Through Habitat for Humanity, I met other hard-working individuals.
I would never describe the other partner families in the Habitat for Humanity program as “needy.” There were paralegals, preschool teachers, nurse’s aides, substitute teachers, food servers, older people, and people with disabilities in the program. The people I met were working on a goal that made sense for their family, and the volunteers and staff who worked with Habitat for Humanity were working with us-not for us, in helping to establish our stronghold in the community.

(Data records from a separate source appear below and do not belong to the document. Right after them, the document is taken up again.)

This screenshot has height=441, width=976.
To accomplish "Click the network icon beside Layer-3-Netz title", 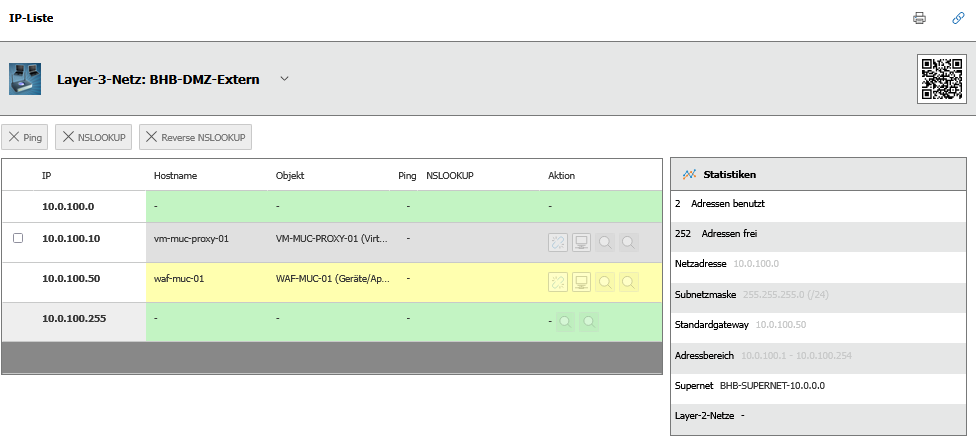I will coord(25,79).
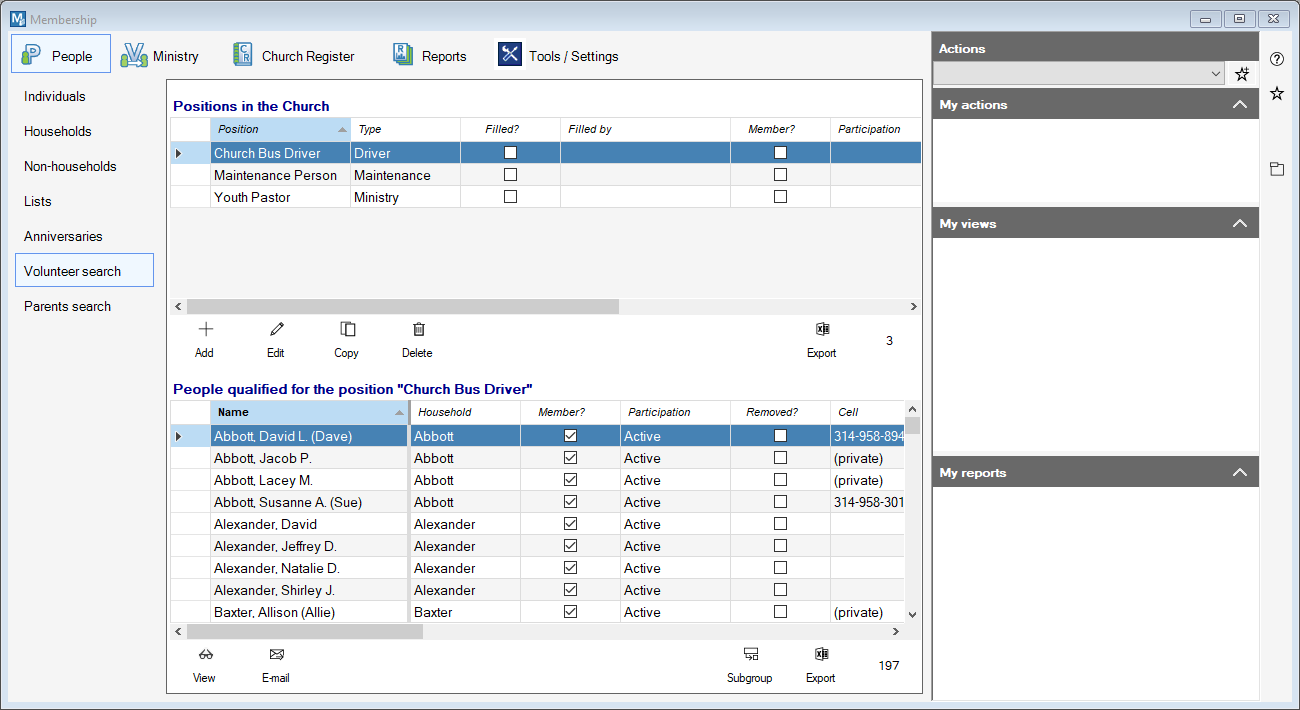
Task: Check Filled? for Church Bus Driver
Action: click(x=510, y=153)
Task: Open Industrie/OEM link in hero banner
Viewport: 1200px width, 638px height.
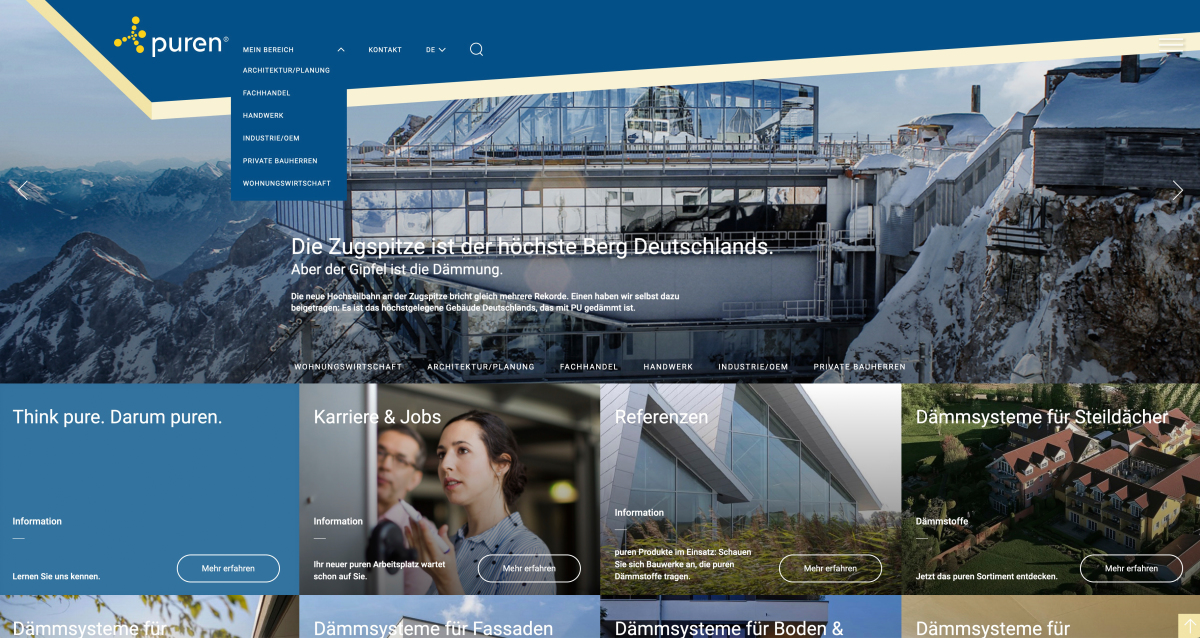Action: 753,367
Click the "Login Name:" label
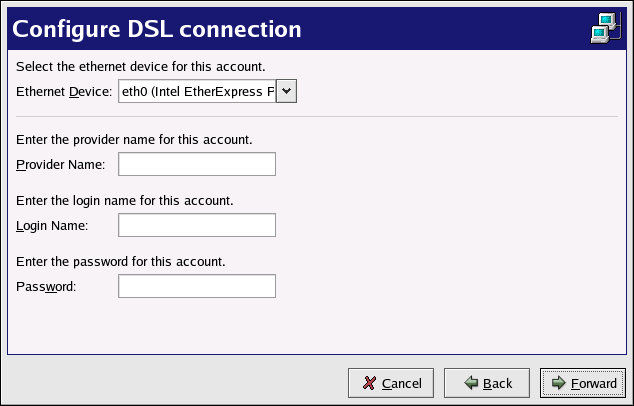This screenshot has width=634, height=406. (x=52, y=226)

The word “needy” implies “other.”
I cannot help but cringe when I hear someone say that he or she has been “helping the needy” or “volunteering to help the poor.” Helping others you do not know is beyond admirable, but the phrasing of “the needy” or “the poor” falls on me as if one is helping some other kind of people-people who have some inherent flaw that prevents them from doing things on their own. Most of us can do it on our own. It’s just harder sometimes. Sometimes it takes longer to reach a goal. Volunteering to help someone shouldn’t raise a line of perception that separates the “us” from the “them.”
I never thought of myself as “a needy.” I thought of myself as heeding good advice. I thought of myself as someone who had found a network of people who could work with me to lessen the burden of some of my life-challenges, and I appreciated their contribution to my success in life.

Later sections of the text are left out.